T-Systems kürzt radikal Personal

Management

Da helfen selbst Großaufträge nix

Die Telekom-Tochter T-Systems ist nach wochenlangen Spekulationen mit ihren Plänen zu Stellenstreichungen an die Öffentlichkeit gegangen. Ende des kommenden Jahres will der IT-Dienstleister aus Frankfurt/Main insgesamt 3500 Mitarbeiter weniger beschäftigen. 2500 Jobs fallen demnach im Inland weg, 1000 im Ausland.

Am härtesten trifft es den Plänen zufolge die Bereiche Business Lines und Computing Services mit 1000, beziehungsweise 700 Stellenstreichungen. Während also bei den IT-Dienstleistungen kräftig zusammengekürzt wird, muss das Projektgeschäft mit seiner Systemintegration in Zukunft nur auf 250 Mitarbeiter verzichten.
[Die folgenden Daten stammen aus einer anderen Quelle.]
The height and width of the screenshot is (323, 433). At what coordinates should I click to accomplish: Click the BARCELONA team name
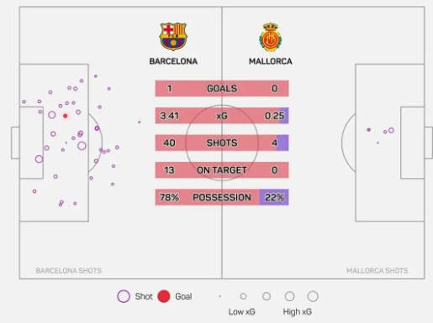173,61
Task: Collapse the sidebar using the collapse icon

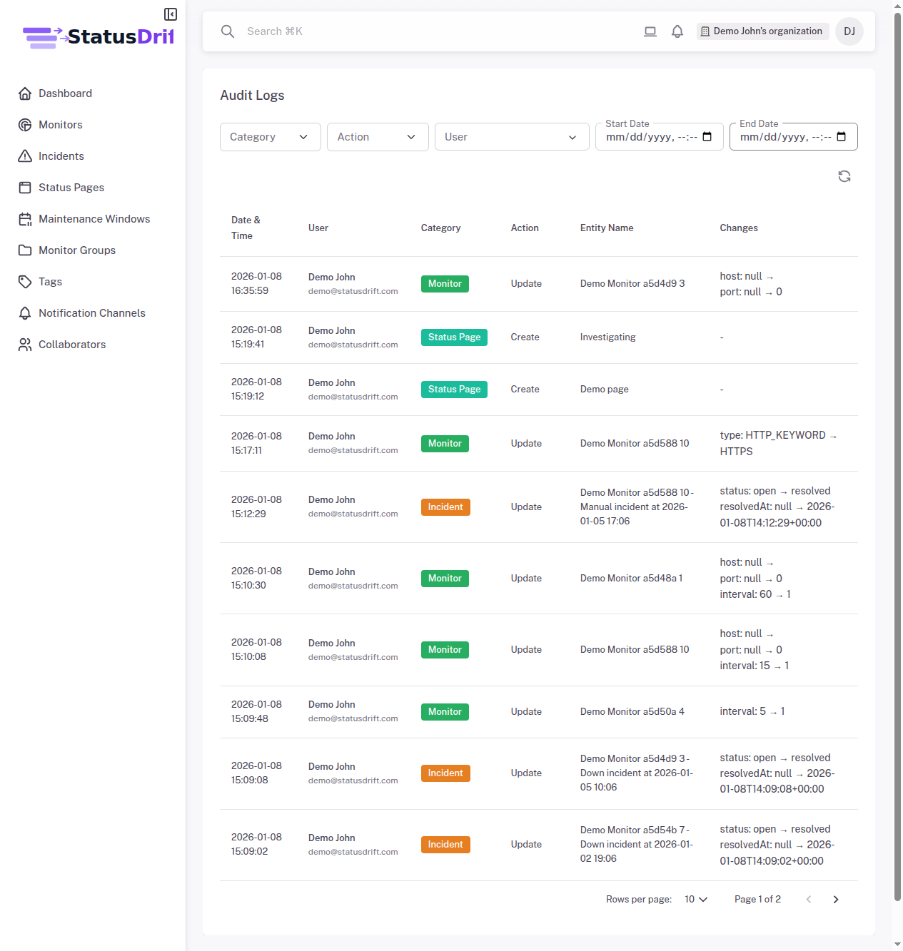Action: [170, 14]
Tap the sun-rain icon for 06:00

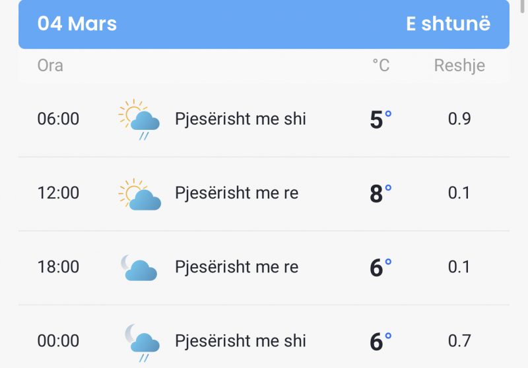pyautogui.click(x=139, y=119)
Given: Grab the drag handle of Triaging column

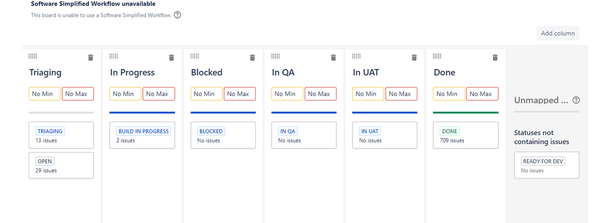Looking at the screenshot, I should point(33,56).
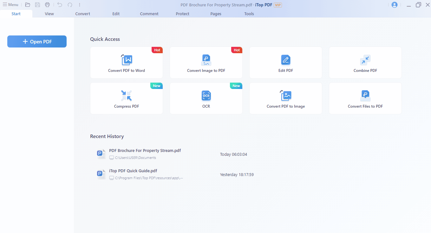Select the Convert PDF to Image tool
This screenshot has height=233, width=431.
tap(285, 98)
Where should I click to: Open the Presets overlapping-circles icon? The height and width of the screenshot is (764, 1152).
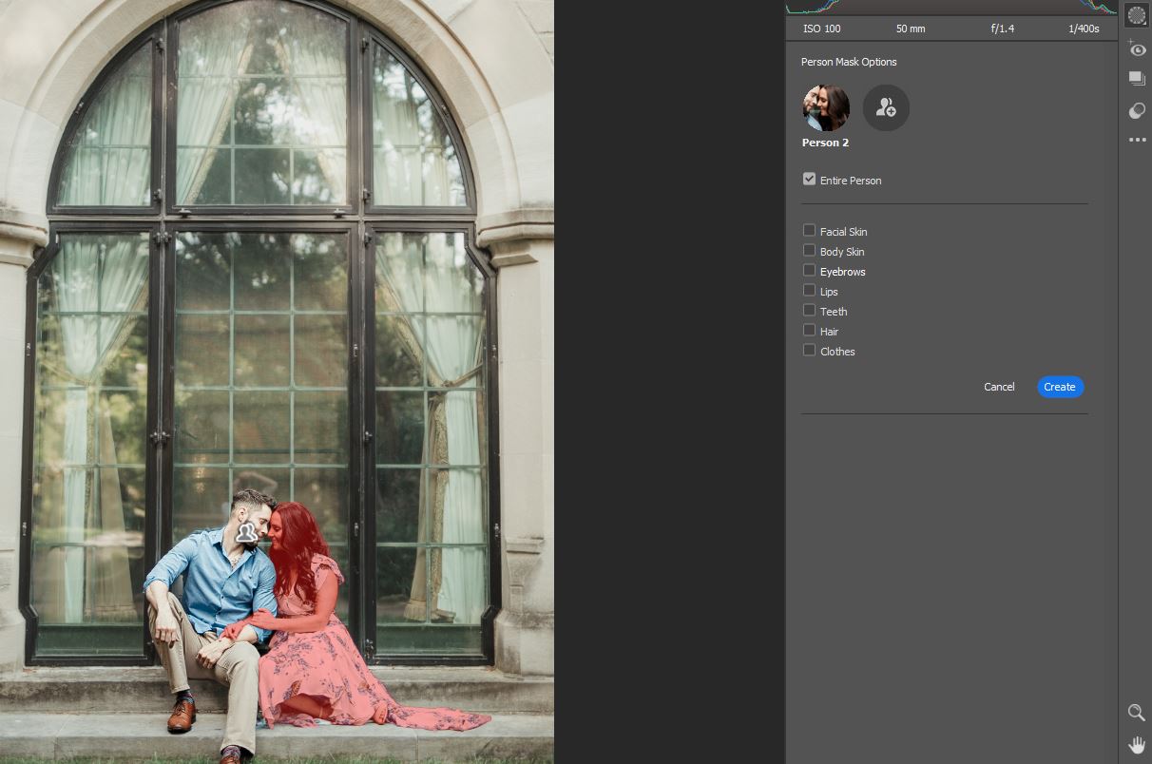(1137, 111)
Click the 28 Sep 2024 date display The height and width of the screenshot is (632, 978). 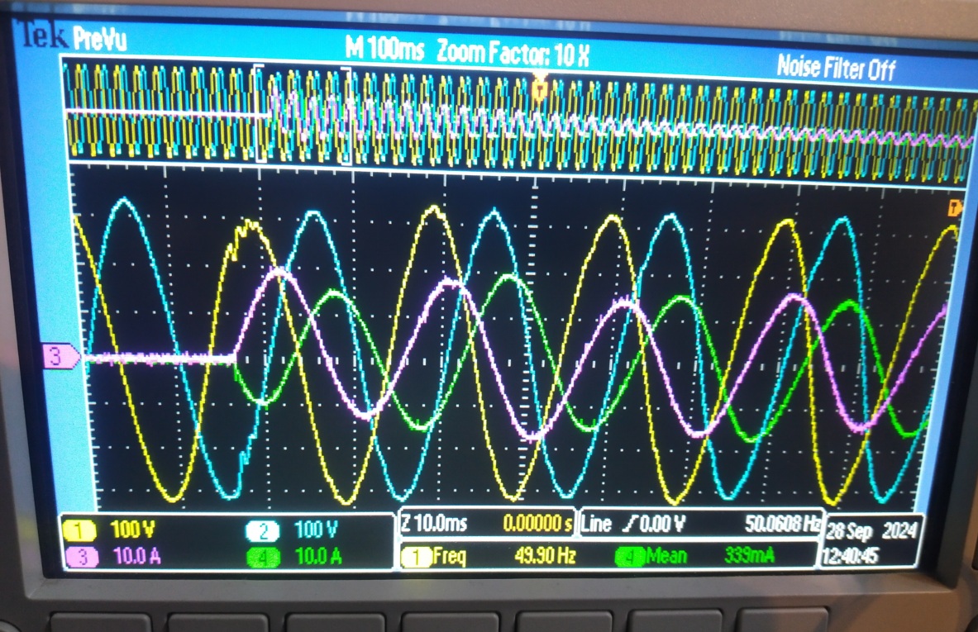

Die Gewerkschaften haben auf Protestveranstaltungen bereits ihren Widerstand angekündigt.

Für Stirnrunzeln bei den Kunden dürften die Pläne sorgen, von den 23 T-Systems-Rechenzentren 17 zu schließen. Die Kunden aber hätten selbst mit ihrer Investitionszurückhaltung diese radikalen Schritte notwendig gemacht, so T-Systems-Chef Christian Hufnagl. Er hat sich gegenüber der T-Konzernmutter zu Einsparungen in Höhe von 500 Millionen Euro bis Ende 2003 verpflichtet.

Dabei hat T-Systems gerade einen heiß begehrten und sicher lukrativen Auftrag an Land gezogen. Der Dienstleister darf rund 100 000 Anwender der Bundesanstalt für Arbeit samt aller Arbeitsämter mit Kommunikationsinfrastruktur versorgen. Außerdem sollen die 181 Rechenzentren konsolidiert und integriert werden. Auch die Anbindung von 2500 mobilen Jobvermittlern ist in dem Auftrag enthalten. Der Bedarf beim Kunden Arbeitsamt wird wohl eher wachsen als schwinden.